Typically Caribbean, With a Bit of England About it
Go sailing around Antigua, the main island in the Caribbean nation of Antigua and Barbuda. The island's heavily-indented coastline offers a huge variety of overnight and day-stop anchorages. Antuigua is compact enough to comfortably circumnavigate in vacation mode over seven days.
If a short blue-water passage is one of your holiday objectives, there is time to visit Barbuda. Charter for 14 days, and you'll have the opportunity to enjoy all nature has to offer on this less-visited tropical island. And also enjoy more of Caribbean island life, in all its colourful variety.
Nature, History and a Hundred Peaceful Coves
At 281 sq. km, Antigua Island is the largest member of the Leeward group with British colonial heritage. Its numerous bays and small coves, and the offshore reefs that shelter them, have made this a wonderful charter holiday destination. A week-long charter allows time to enjoy the island, meeting its people and exploring its rich history as well as playing on and in the water.
A 14-day charter opens up a whole new world of adventures, with a 23 nautical mile passage to sparsely-populated Barbuda, plus all those little treasures on the main island that you may otherwise miss.
St. John's is the capital, a modern city of 80,000 through which land-based and cruise ship visitors to Antigua inevitably travel. On bareboat charter, visit St John's at the start or end of your trip. Once aboard at Jolly Harbour you can then make the most of your sailing vacation with stopovers close by in such places as Five Islands Harbour and Deep Bay (where you may wish to snorkel the Andes wreck). All are near the city but far enough away to seem like another world. If time allows and there's the desire to do a short open-water passage, depart Dickenson Bay early morning for Barbuda.
Barbuda is worth at least a two-day visit, with a big attraction being the Frigate Bird Sanctuary tour in Codrington Lagoon. There are anchorages at Low Bay right by the lagoon, and at the southern end of the island at Cocoa Point.
Back at Antigua, your clockwise circumnavigation continues with stopovers at Jumby Bay on Long island or on Great Bird Island, both inside the Boon Channel and offering great snorkelling and water sports generally. Around this northern part of Antigua there are uninhabited islands to explore until day is done. And there's more of the same round at Nonesuch Bay, where the reef provides good shelter from the prevailing easterlies. Like several of the places you stop at along the way, the local resorts open their restaurants to passing sailors, and sometimes other facilities as well.
English Harbour is an Antigua 'must see' for boaters. Here a young Horatio Nelson was second-in-command of the British station, from which the Royal Navy kept a watch on French possessions to the south. Nelson's Dockyard is now fully restored and functioning, a major drawcard for visitors to the island. The larger Falmouth Harbour, home of the Antigua Yacht Club, is immediately to the west of English Harbour.
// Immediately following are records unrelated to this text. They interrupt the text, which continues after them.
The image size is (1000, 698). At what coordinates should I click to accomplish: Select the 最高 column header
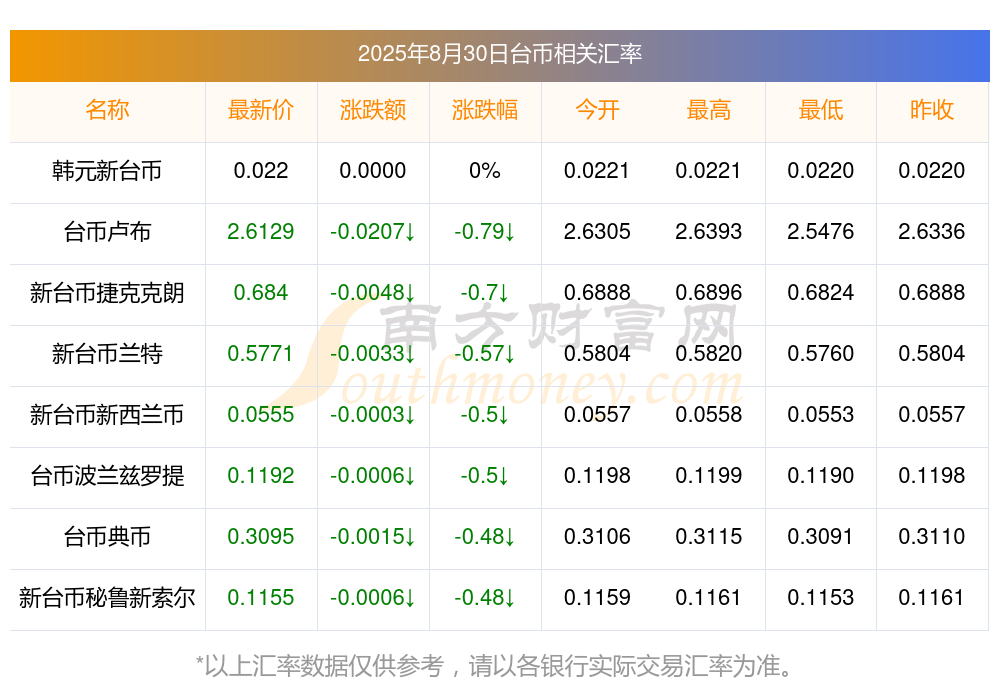coord(709,110)
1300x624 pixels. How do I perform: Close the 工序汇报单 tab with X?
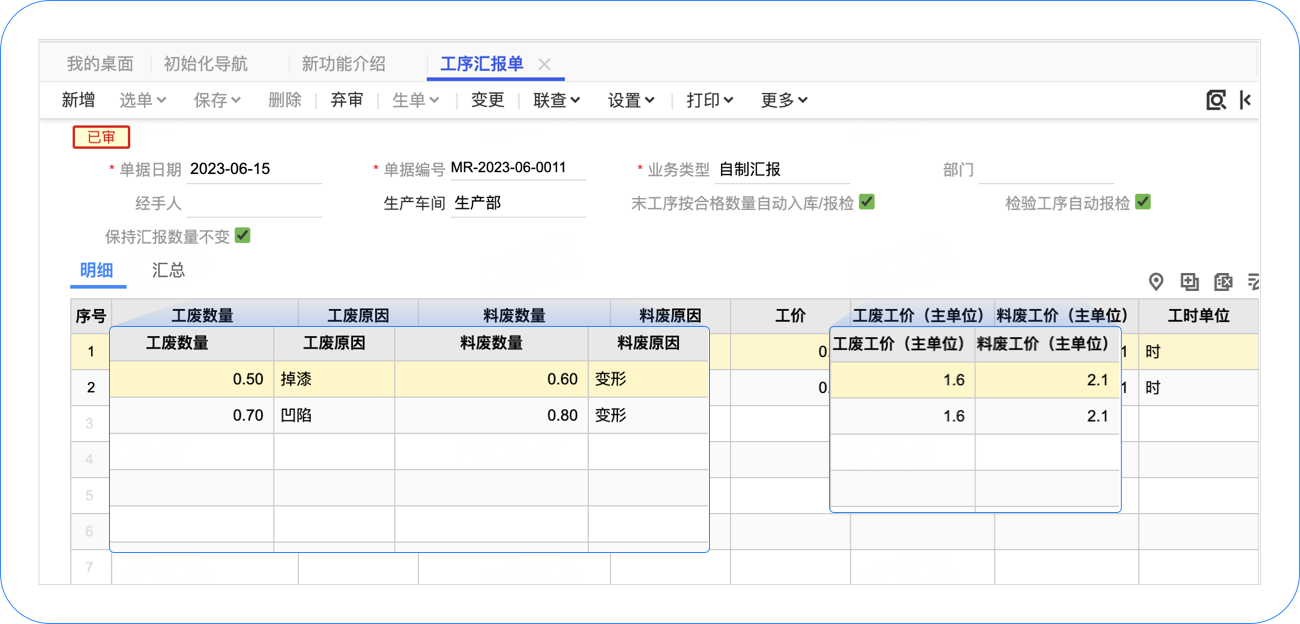pos(544,64)
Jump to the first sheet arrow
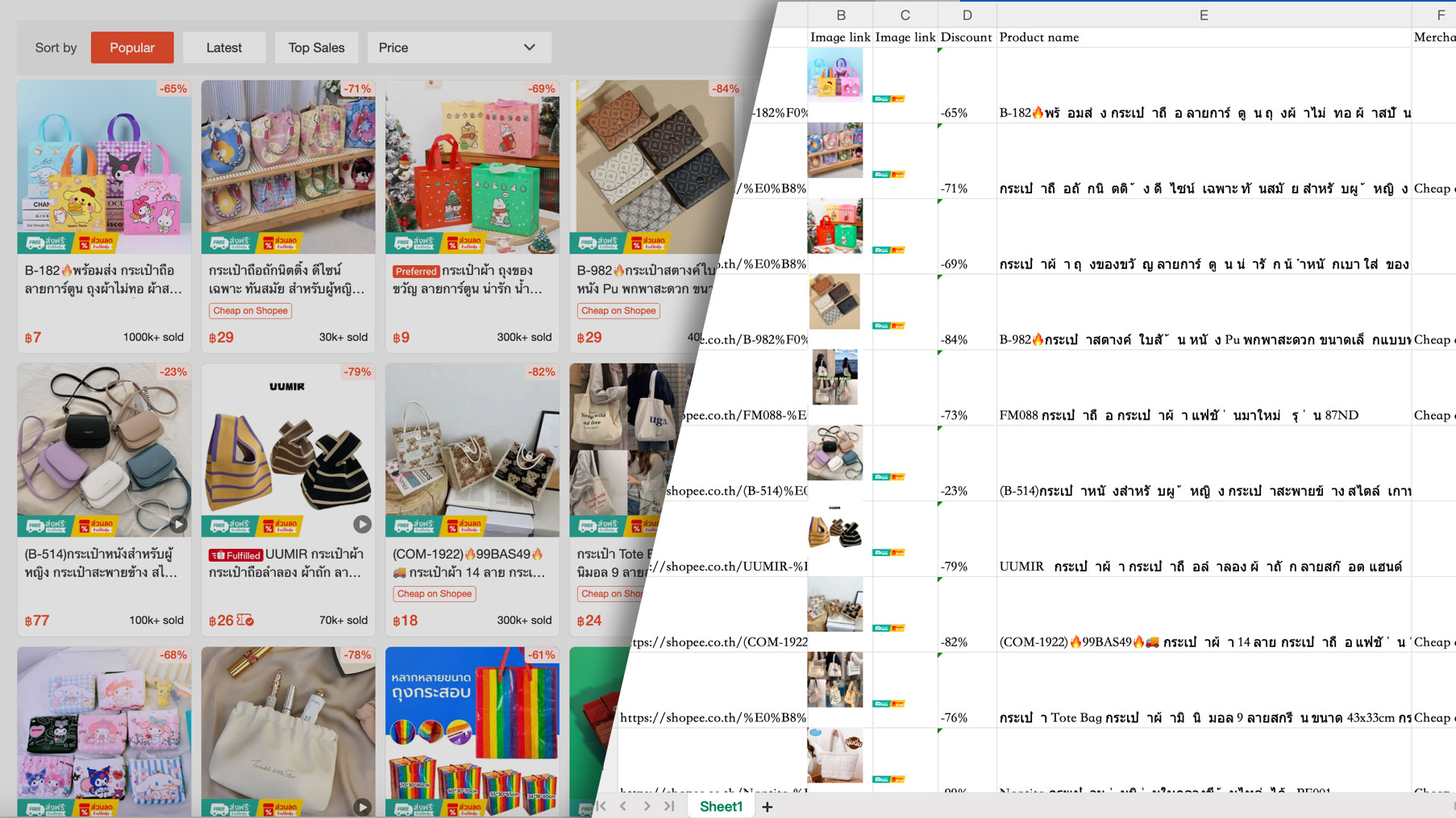The height and width of the screenshot is (818, 1456). pos(601,806)
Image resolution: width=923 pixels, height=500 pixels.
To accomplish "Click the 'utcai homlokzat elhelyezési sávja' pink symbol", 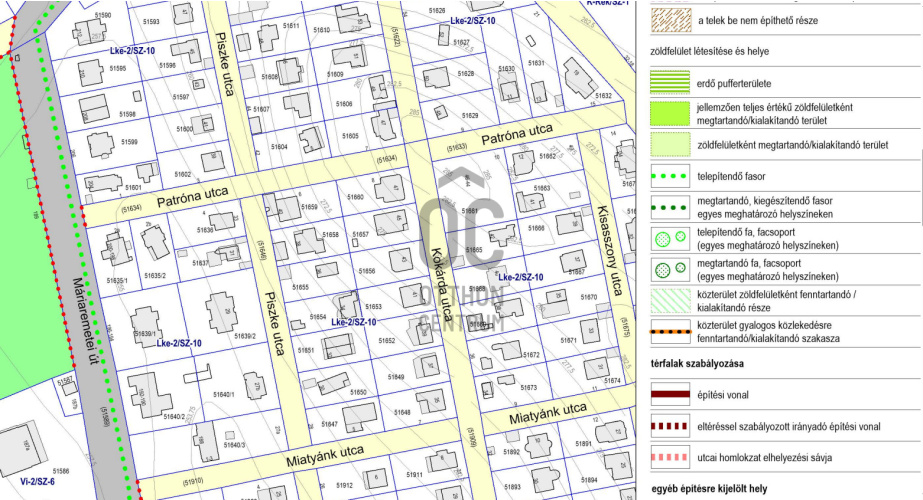I will [666, 457].
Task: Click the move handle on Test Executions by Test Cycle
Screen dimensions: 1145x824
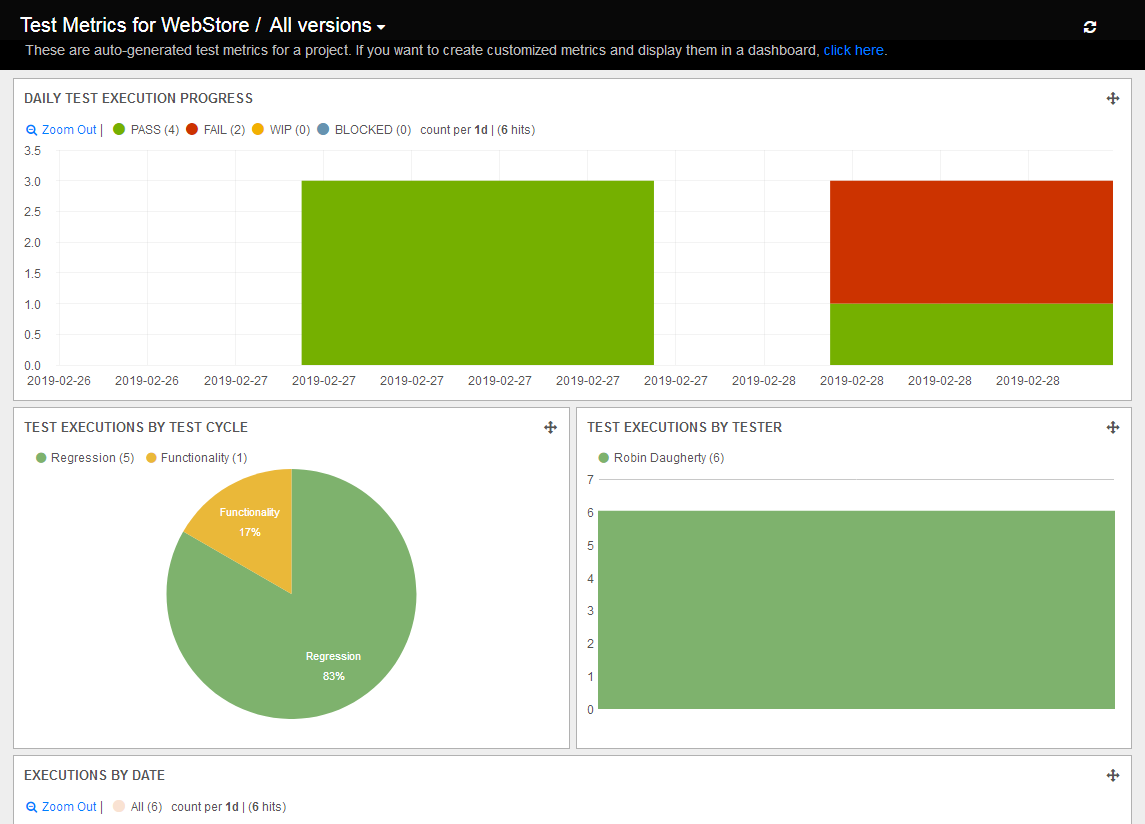Action: coord(550,427)
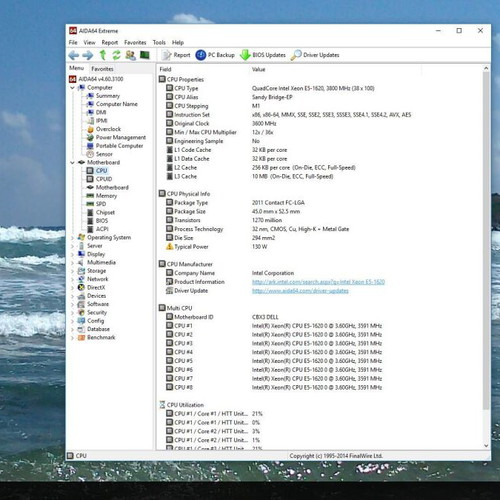The height and width of the screenshot is (500, 500).
Task: Click the green board icon in toolbar
Action: tap(145, 55)
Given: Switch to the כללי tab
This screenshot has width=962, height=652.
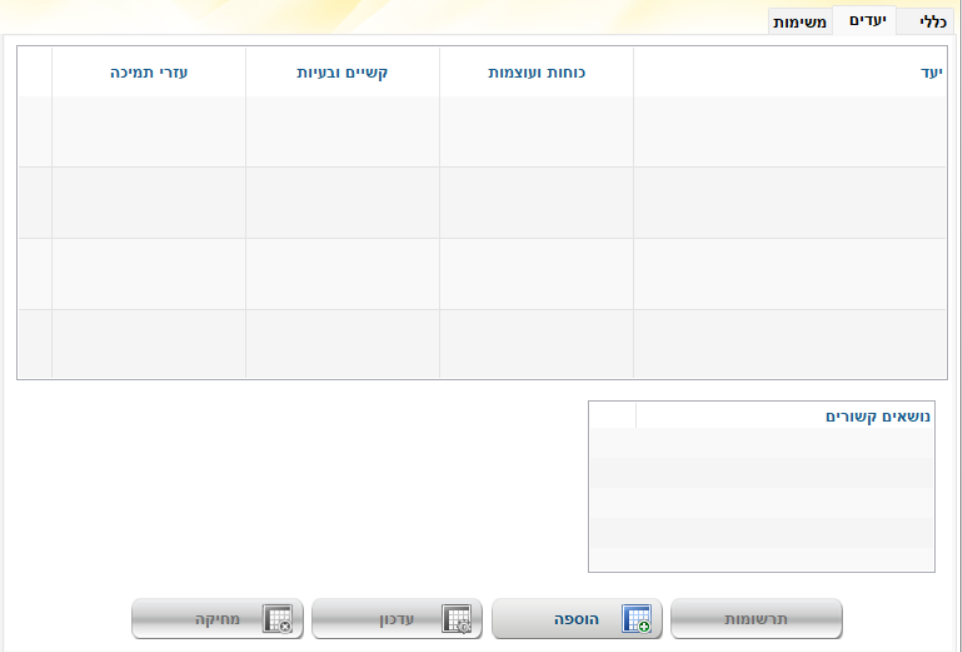Looking at the screenshot, I should click(x=925, y=22).
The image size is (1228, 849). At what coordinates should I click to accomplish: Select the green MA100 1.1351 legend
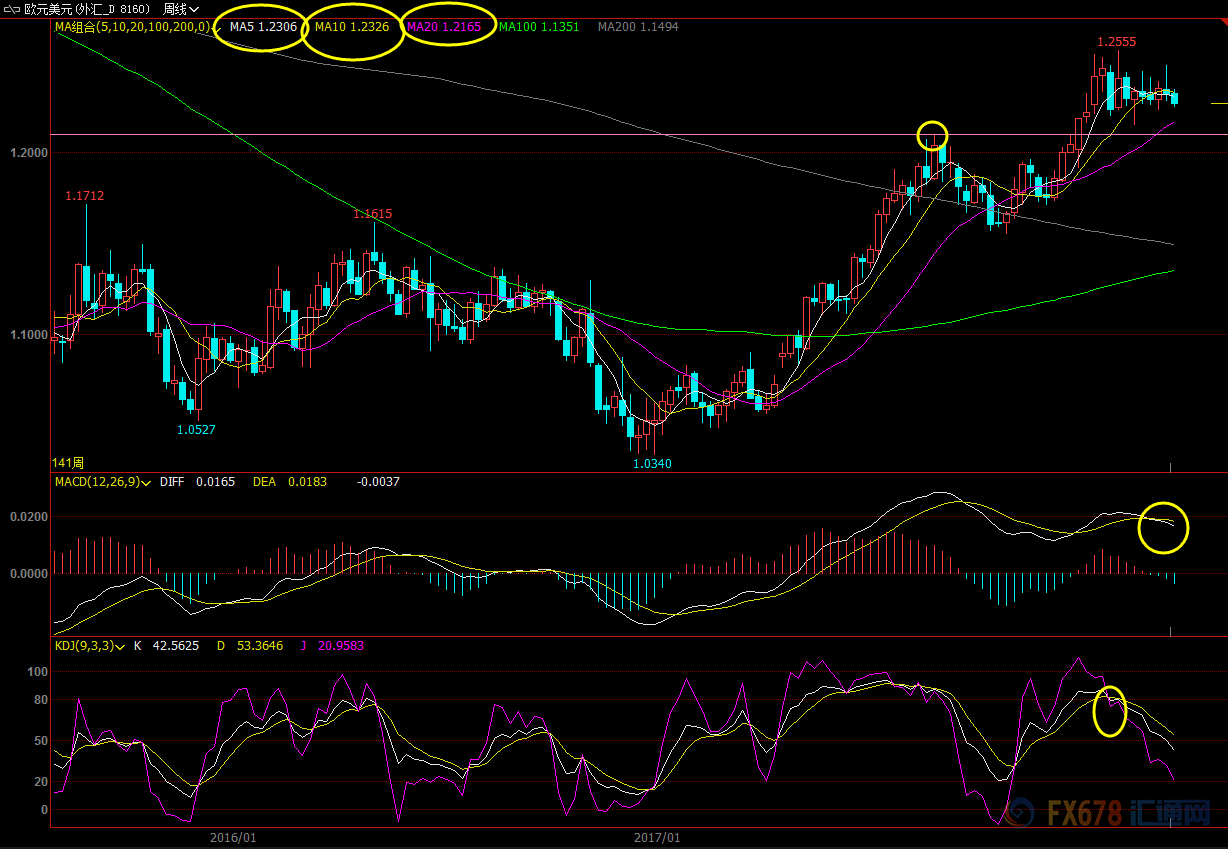[539, 27]
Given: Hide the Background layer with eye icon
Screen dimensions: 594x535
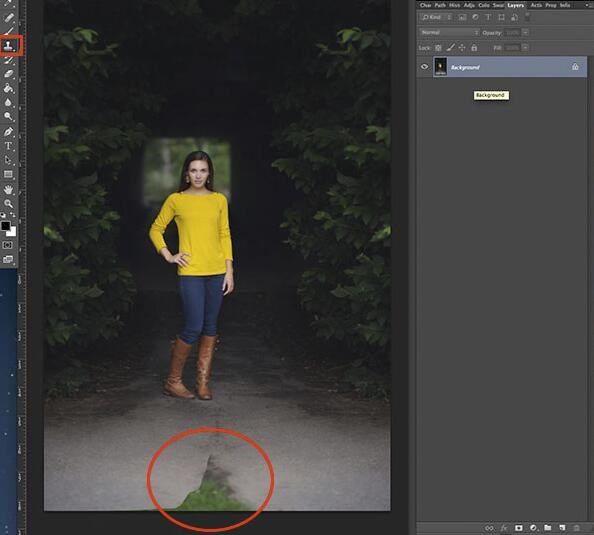Looking at the screenshot, I should pyautogui.click(x=424, y=67).
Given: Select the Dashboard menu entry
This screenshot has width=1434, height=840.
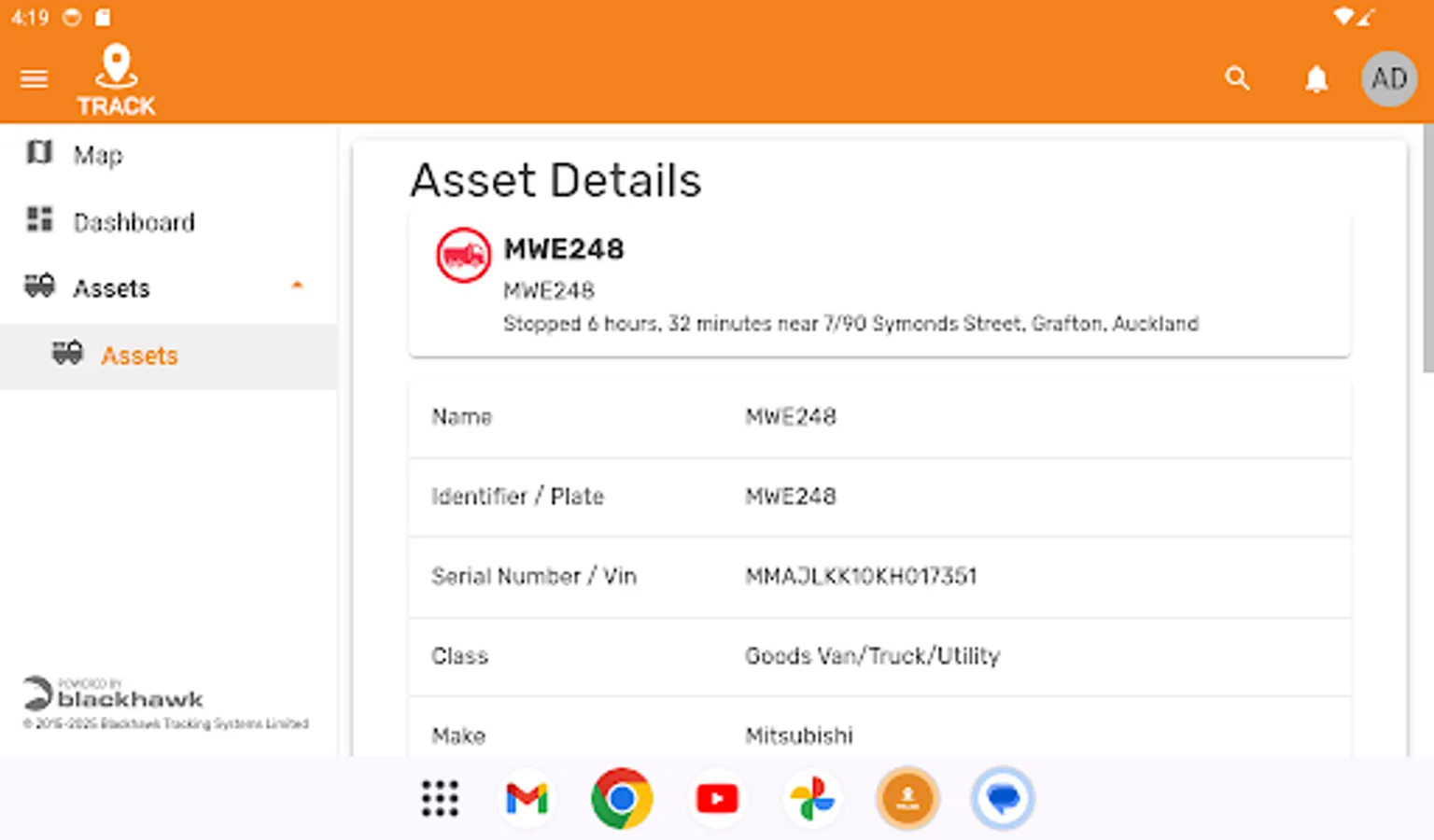Looking at the screenshot, I should pos(134,221).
Your voyage around Antigua ends with your final day spent in Carlisle Bay. Or sail directly back to Jolly Harbour to enjoy some of the inland attractions, such as that shopping excursion to St John's, or an invigorating hike to the lush Christian Valley.
Whichever way you look at it, Antigua has it all for the bareboat charterer and holiday crew.
Sailing Conditions in Antigua & Barbuda
As part of the Leeward Islands, Antigua and Barbuda lie in the path of the trade winds that steadily blow from east to southeast at strengths between light and fresh, rarely exceeding 20 knots. With winds from the north and west virtually non-existent, combined with the sheltering effect of the indented coastline and reefs, it is easy to plan a series of safe and comfortable overnight stays just about anywhere around the island of Antigua. Barbuda's best anchorages are equally sheltered, in the west and south of the island.
Expect to sail in consistently warm daytime temperatures ranging from 82ºF (28ºC) in January to 88ºF (31ºC) in August. The interior comprises mainly low hills, making Antigua and Barbuda relatively dry islands, with summer being the wettest season.